Was heute noch köstlich ist, kann morgen schon zum Problem werden. Viele lagern ihre Essensreste im Kühlschrank und freuen sich schon aufs Aufwärmen oder aufs kalte Frühstück. Besonders bei Pizza ist die Vorfreude groß. Aber dabei gibt es ein paar Dinge zu beachten, wenn man nicht mit einer Lebensmittelvergiftung im Spital landen will.
Egal, ob du die kalte Pizza gleich in der Früh oder erst zu Mittag isst – ein gewisses Risiko bleibt immer. Davor warnt jetzt Primrose Freestone, außerordentliche Professorin für Klinische Mikrobiologie an der University of Leicester (England).
Und das ist noch nicht alles, sagt Freestone: "Überraschenderweise können die getrockneten Kräuter und Gewürze, die Menschen oft auf ihre Pizza streuen, mit Mikroorganismen verunreinigt sein." Besonders häufig sind etwa Salmonellen, Clostridium perfringens und Bacillus cereus.

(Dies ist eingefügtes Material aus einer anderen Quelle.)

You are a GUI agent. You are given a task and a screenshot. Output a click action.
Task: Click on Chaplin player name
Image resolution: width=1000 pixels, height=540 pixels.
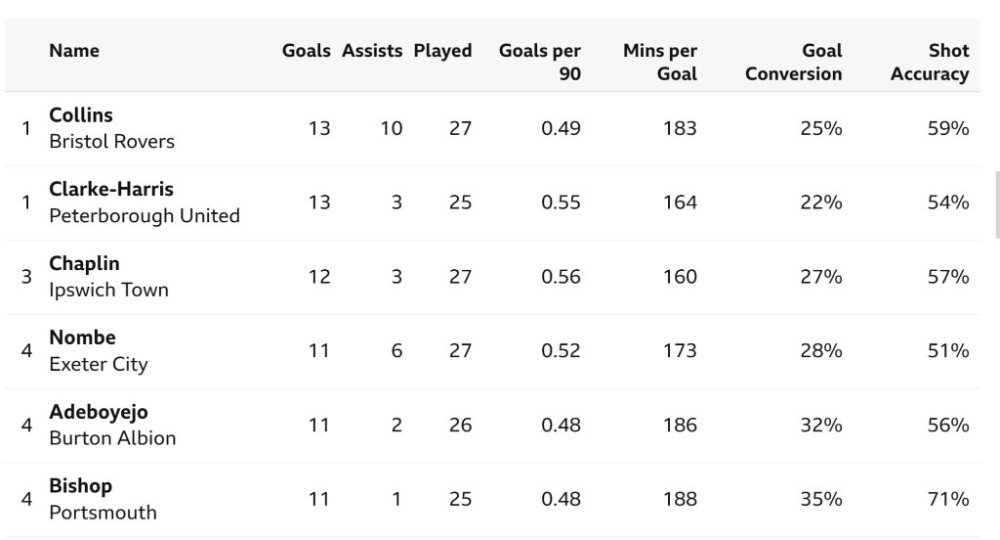click(x=84, y=263)
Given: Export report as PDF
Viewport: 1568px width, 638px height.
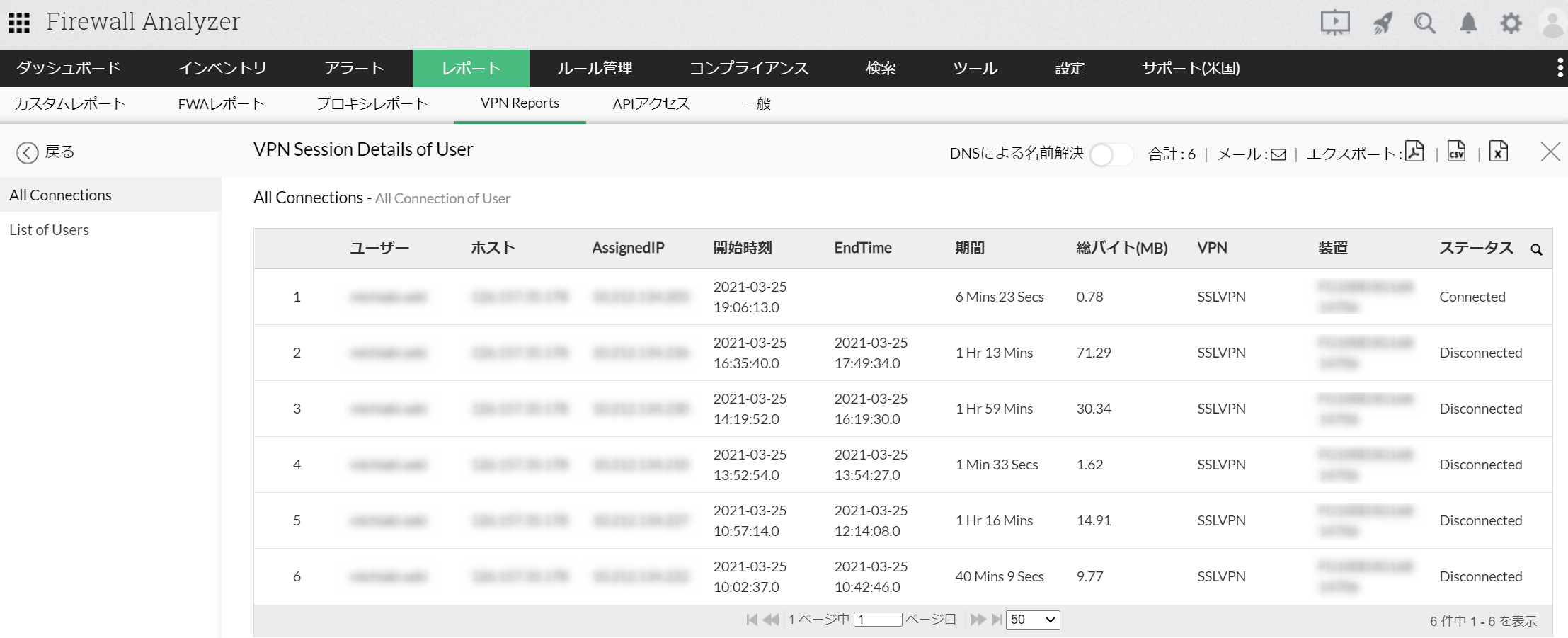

Bacillus cereus ist ein weit verbreitetes Bakterium, das überall dort vorkommen kann, wo Lebensmittel mit Erde oder Pflanzen in Berührung kommen. Besonders anfällig sind stärkehaltige Produkte wie Reis, Nudeln, Kartoffeln, aber auch Quinoa oder Ebly. Bei Zimmertemperatur kann sich das Bakterium rasch vermehren und unter anderem das sogenannte "Fried-Rice-Syndrom" auslösen. Wie gefährlich das sein kann, zeigt ein Fall aus dem Jahr 2019: In Brüssel starb ein 20-Jähriger, nachdem er aufgewärmte Pasta gegessen hatte. Insgesamt zählt B. cereus zu den häufigsten Auslösern von Lebensmittelvergiftungen.
Je länger die Pizza und ihre Zutaten bei Zimmertemperatur liegen, desto größer wird das Risiko einer Lebensmittelvergiftung, erklärt Freestone. Temperaturen zwischen fünf und 60 Grad bilden die sogenannte "Danger Zone" (Gefahrenzone). In diesem Bereich vermehren sich Bakterien und andere schädliche Keime besonders rasant. Alles darunter oder darüber gilt als sicher – zumindest was Keime betrifft.
Freestone will niemandem die Lust auf kalte Pizza verderben. Sie rät aber dringend: Reste spätestens zwei Stunden nach Lieferung oder Zubereitung in den Kühlschrank geben. "Dann kannst du die Pizza bedenkenlos kalt zum Frühstück genießen."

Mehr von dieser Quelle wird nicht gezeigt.